Here's a six line version of the original 2000+ line XML file showing the problem output:
library(tidyverse)
library(xml2)
s <-
'<?xml version="1.0" encoding="utf-8"?>
<Return xmlns="http://www.irs.gov/efile" xmlns:xsi="http://www.w3.org/2001/XMLSchema-instance" xsi:schemaLocation="http://www.irs.gov/efile" returnVersion="2016v3.0">
<ReturnHeader binaryAttachmentCnt="0">
<ReturnTs>2017-07-05T19:04:21-05:00</ReturnTs>
</ReturnHeader>
</Return>
'
doc <- read_xml(paste(s, collapse = "\n")) # easier way to do this?
doc %>% xml_find_all('//*') %>% xml_path()

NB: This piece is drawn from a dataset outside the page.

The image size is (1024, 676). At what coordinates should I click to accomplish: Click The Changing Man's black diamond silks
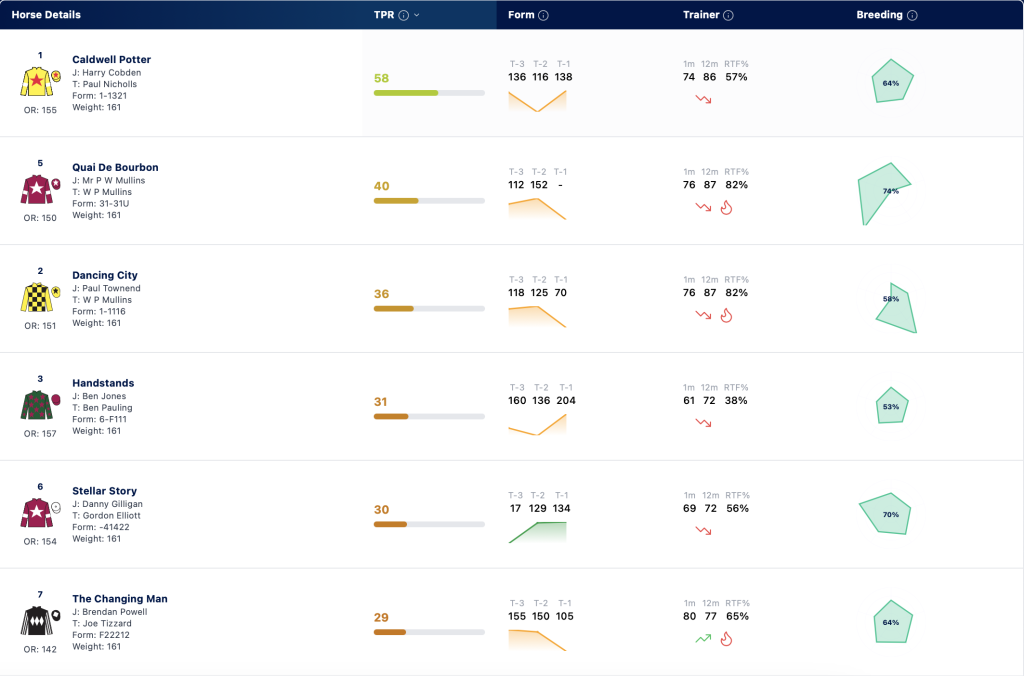tap(40, 620)
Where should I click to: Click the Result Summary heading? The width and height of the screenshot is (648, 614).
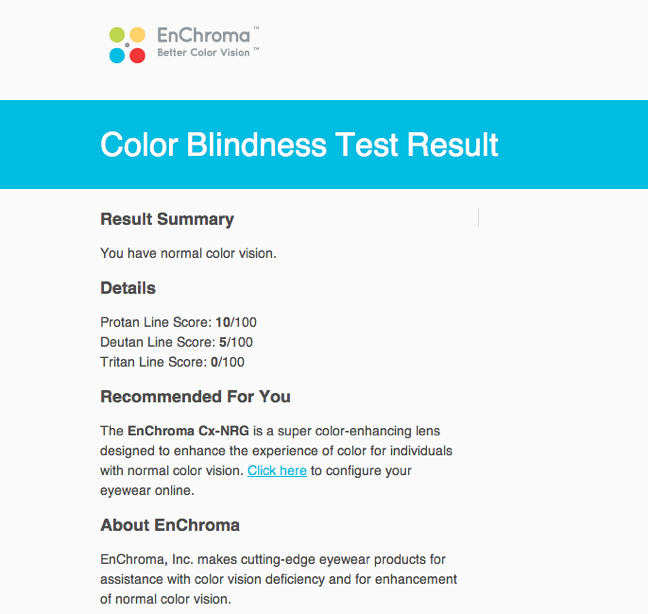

xml_find_all(doc, "//ReturnTs")
[1] "/*" "/*/*" "/*/*/*"
{xml_nodeset (0)}
If I had included two more lines in the sample XML file the output would show the numbers in brackets:
[1] "/*" "/*/*" "/*/*/*[1]" "/*/*/*[2]" "/*/*/*[3]"
If I edit out the xmlns specification I see parsing and query results I'm expecting from xml2:
s <-
'<?xml version="1.0" encoding="utf-8"?>
<Return returnVersion="2016v3.0">
<ReturnHeader binaryAttachmentCnt="0">
<ReturnTs>2017-07-05T19:04:21-05:00</ReturnTs>
</ReturnHeader>
</Return>
'
doc <- read_xml(paste(s, collapse = "\n")) # easier way to do this?
doc %>% xml_find_all('//*') %>% xml_path()
xml_find_all(doc, "//ReturnTs")
[1] "/Return" "/Return/ReturnHeader"
[3] "/Return/ReturnHeader/ReturnTs"
{xml_nodeset (1)}
[1] <ReturnTs>2017-07-05T19:04:21-05:00</ReturnTs>
How can I tell the xml2 functions to ignore the specified namespaces?